In an interview posted on Shell's website last week, Van Beurden noted the personal and financial pain caused by last year's COVID-19 pandemic and subsequent oil price crash, forcing the company to cut its dividend.
"I had a knot in my stomach on the day we had to announce it, even though, at a senior level, we all agreed that this was the right thing to do," he said.
Last April the company announced its ambition to reach net-zero emissions by 2050 or sooner, alongside other European majors including BP, Equinor and Repsol.
Beurden addressing Scope 1 emissions would be the smallest of three tasks it would have to do, noting the company would also have to reduce the carbon intensity of the products it sells by selling things such as hydrogen, biofuels and electricity, and also address Scope 3 emissions.
"We have to work with our customers because we cannot simply try to sell lower-carbon energy to customers who have no technical nor commercial use for it. We have to help our customers get to net zero. If they cannot get to net zero, we will not get to net zero," he said.

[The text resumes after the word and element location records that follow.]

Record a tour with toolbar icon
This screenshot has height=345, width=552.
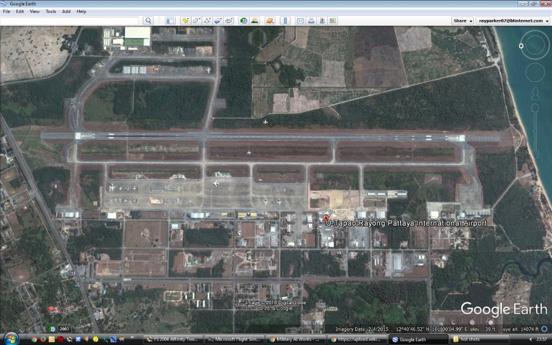(229, 20)
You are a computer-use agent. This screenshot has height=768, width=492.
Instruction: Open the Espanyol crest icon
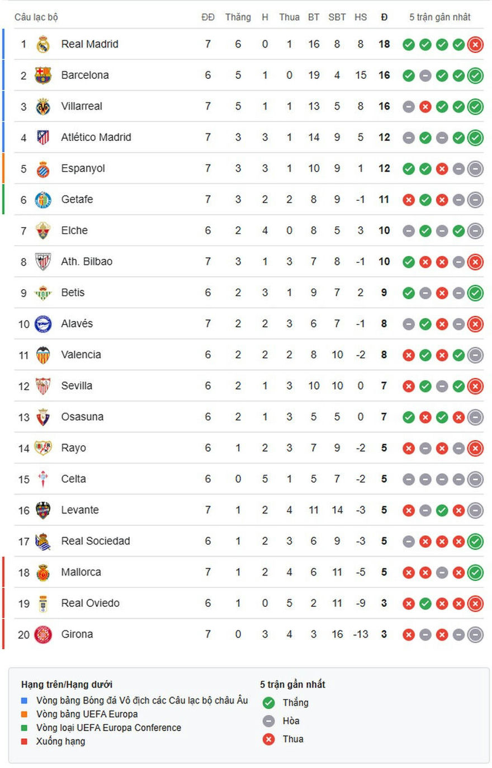(43, 168)
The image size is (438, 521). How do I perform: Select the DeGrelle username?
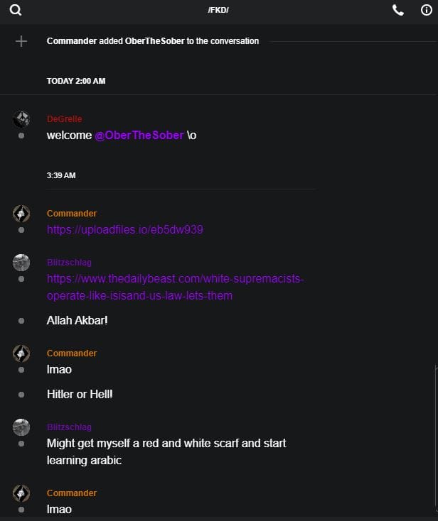[x=65, y=119]

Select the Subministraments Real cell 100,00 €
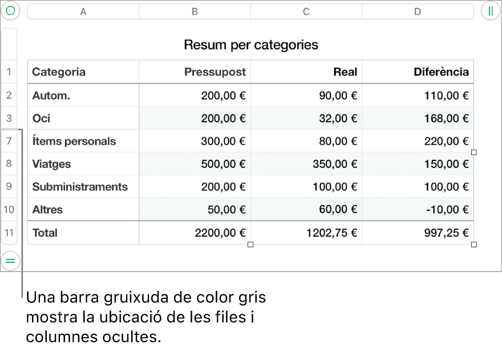click(306, 187)
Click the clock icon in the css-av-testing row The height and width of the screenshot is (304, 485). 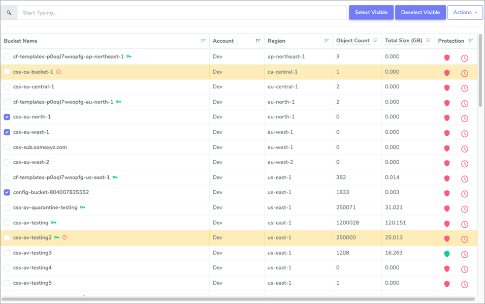(x=465, y=223)
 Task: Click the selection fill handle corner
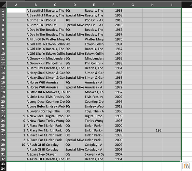tap(181, 161)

"The exact steps to get there are not yet totally clear, but what we do know is that you can figure it out best by working sector by sector."

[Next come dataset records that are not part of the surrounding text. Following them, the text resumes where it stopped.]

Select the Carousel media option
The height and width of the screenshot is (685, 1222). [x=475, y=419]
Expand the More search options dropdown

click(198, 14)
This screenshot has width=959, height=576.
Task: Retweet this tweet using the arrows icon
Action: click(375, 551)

Last month the Financial Times reported several senior clean energy executives had quit the company amid a spat over how far and fast it should shift towards renewables and biofuels.
The FT said some executives have pushed for a more aggressive shift from oil but top management is more inclined to stick closer to the company's current path.

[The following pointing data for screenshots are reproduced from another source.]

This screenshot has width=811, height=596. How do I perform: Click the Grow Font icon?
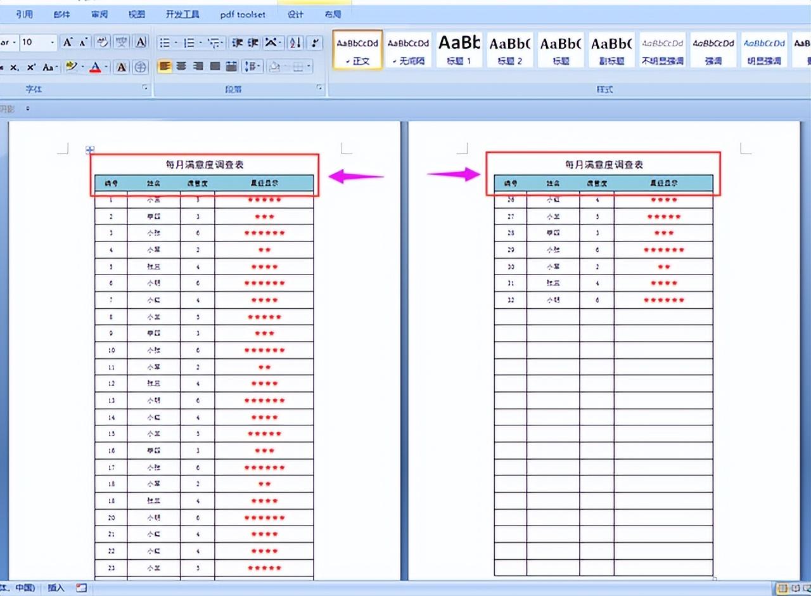click(67, 43)
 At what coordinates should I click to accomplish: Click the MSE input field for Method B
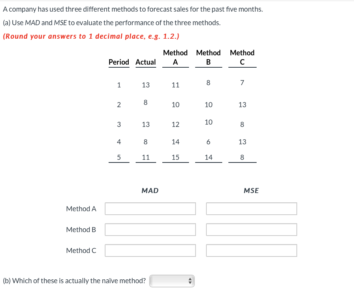click(251, 229)
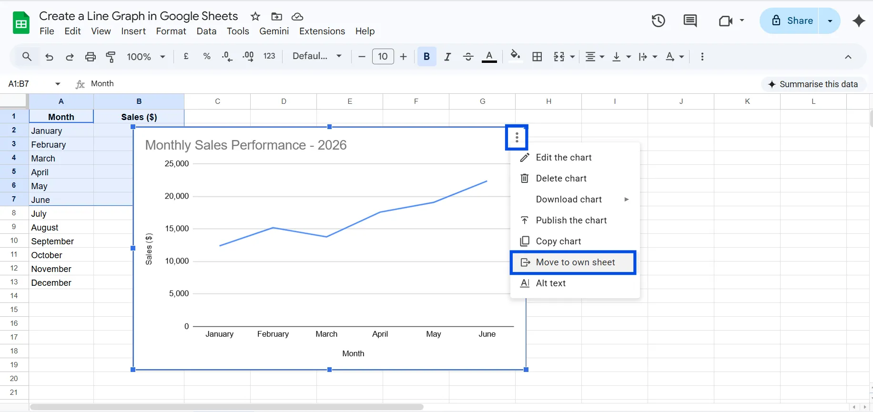873x412 pixels.
Task: Click the undo arrow icon
Action: click(49, 57)
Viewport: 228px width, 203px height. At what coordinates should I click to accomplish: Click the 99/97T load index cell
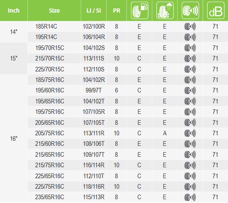[x=94, y=90]
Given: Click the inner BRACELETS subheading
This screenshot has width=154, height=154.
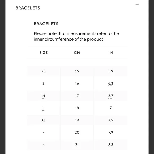Looking at the screenshot, I should tap(46, 24).
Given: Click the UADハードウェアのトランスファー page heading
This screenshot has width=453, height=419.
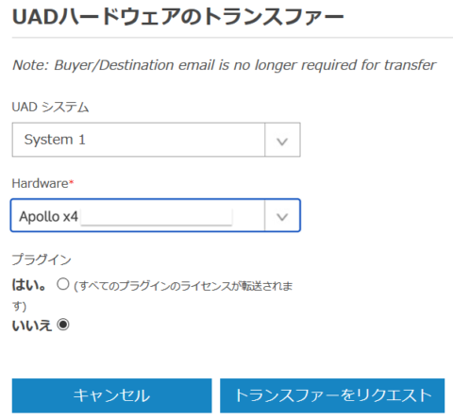Looking at the screenshot, I should (x=177, y=17).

Beurden's interview made no mention of the internal rifts, with the chief saying the company's net zero ambition would mean changing the way the company thinks and the way its organised, noting around 7000-9000 jobs across the company were expected to go by the end of 2022.
"The strategy we are setting is transformational. If you plan to be the type of organisation that works with customers on products and technologies that are not yet well established, you have to be more entrepreneurial, more nimble, more simple," he said.
Last month, Beurden told a web conference he was hopeful the incoming Biden administration would bring stronger collaboration and policies to tackle climate change and speed up the energy transition.